Photo : Thomas Bresson
The National Sleep Foundation’s Expert Panel on Sleep Duration (let’s just call them the Supreme Court of Sleep) has ruled on the amount of rest you’re supposed to get and their ruling is an eye opener.
No, literally. You can have your eyes open more often now.
The new chart identifies specific age groups and suggests a broader range of sleep hours are “appropriate” based on your seniority.
I have to admit this is a disappointment. I expect the National Sleep Foundation to caution, warn and scold me about my sleep habits. In fact, I don’t even look at a report from any sleep expert unless I want to feel like a smoker – someone trapped in an unhealthy pattern of self-destructive behavior.
But reluctant snoozers will notice with some relief how the recommended amount of down time has shifted:
- Newborns (0-3 months): Sleep range narrowed to 14-17 hours each day (previously it was 12-18)
- Infants (4-11 months): Sleep range widened two hours to 12-15 hours (previously it was 14-15)
- Toddlers (1-2 years): Sleep range widened by one hour to 11-14 hours (previously it was 12-14)
- Preschoolers (3-5): Sleep range widened by one hour to 10-13 hours (previously it was 11-13)
- School age children (6-13): Sleep range widened by one hour to 9-11 hours (previously it was 10-11)
- Teenagers (14-17): Sleep range widened by one hour to 8-10 hours (previously it was 8.5-9.5)
- Younger adults (18-25): Sleep range is 7-9 hours (new age category)
- Adults (26-64): Sleep range did not change and remains 7-9 hours
- Older adults (65+): Sleep range is 7-8 hours (new age category)
Aside from those always-so-contrary “newborns”, where the “acceptable” sleep ranges have widened, they’ve been increased on the low end rather than the high. In fact, only one upper limit was moved – the one for Teenagers, who gained an extra half hour that they can claim “… is perfectly normal. I’m a teenager. Get off my back. Geez, mom!”
Of course the usual cautions about not getting enough sleep remain in the report – you can do serious damage to your health and well-being by skimping on Z’s. But the takeaway for those who want to stay up late or (horrors!) get up early – you just got a little more legit.
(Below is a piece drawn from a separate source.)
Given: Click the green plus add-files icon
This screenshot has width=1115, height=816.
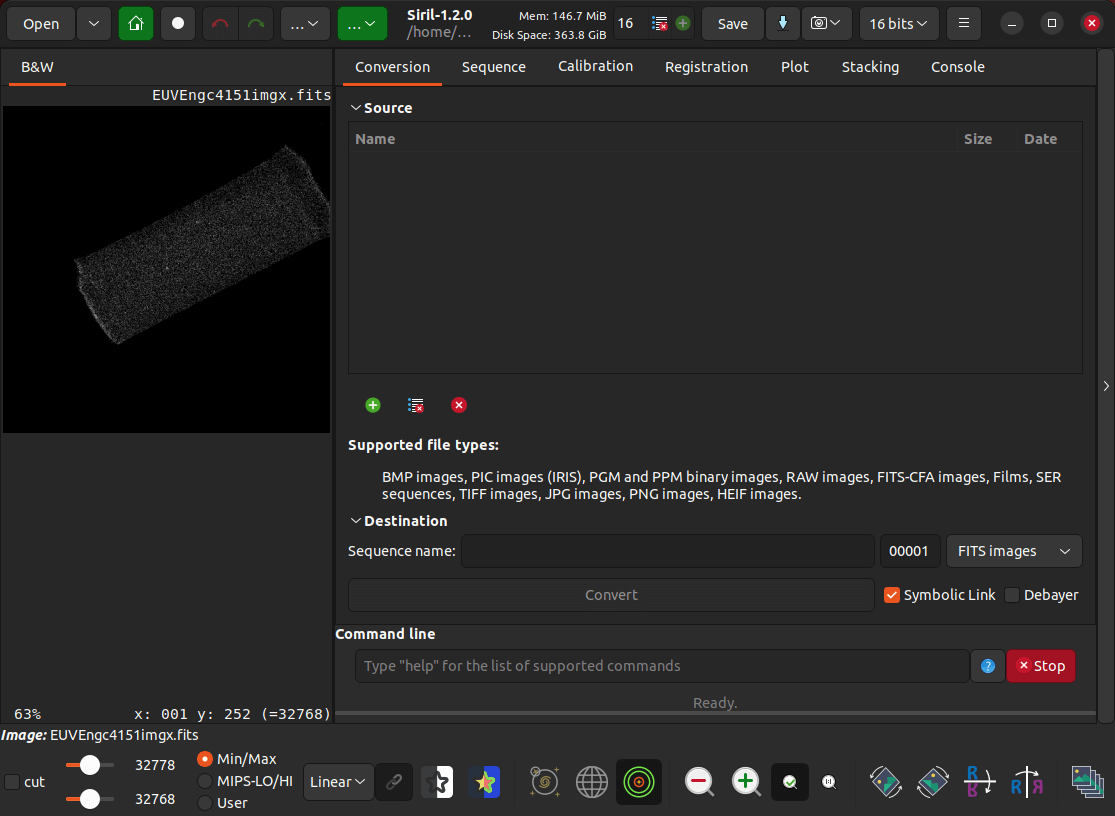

The big winner – Infants! They gained two hours on the front end – extra awake time to devote to thumb sucking and gently cooing at faces. That’s the best case scenario. In reality, they’ll spend it screaming for dad and smearing poop around the crib.
Toddlers, preschoolers and school age children all got an extra allowable hour of wakefulness. And geezers (65+) got their own category with the lowest upper boundary of all the age groups – eight hours.
Time to get up, grandma. Quit pretending!
I’m not sure why the sleep boundaries were “widened”, but if you look at the methodology you get an idea of what went in to crafting this new report:
Fifty-eight searches using combinations of search terms related to sleep (eg, time, duration, and sufficiency), age groups (eg, newborn, adolescent), and outcomes (eg, performance, executive function, cognition) yielded 2412 articles. The review team identified 575 articles for full-text review. Of the 575 articles, 312 met our inclusion criteria. Pertinent information (eg, sample size, study design, results) from each article was extracted and included in the literature review materials. Articles were sorted based on the strength of the study and presented in descending order in a summary chart. Expert panel members received print and electronic versions of the literature.
So members of the 18 person panel only had to wade through the particulars of 312 scientific articles to make their judgments about much sleep we need. And only a third of those panelists were sleep experts – the others came from such organizations as the American Academy of Pediatrics, the American Association of Anatomists, the American College of Chest Physicians … you can almost hear their inner deliberations …
“Do I really have to read all this? This isn’t even my real job – how did I wind up on this friggin’ panel?”
Busy people. Highly schooled people. Graduate school and PhD survivors who had other, equally important obligations, mulling over a persistent question – how much sleep do I really need? And how do I get my work done?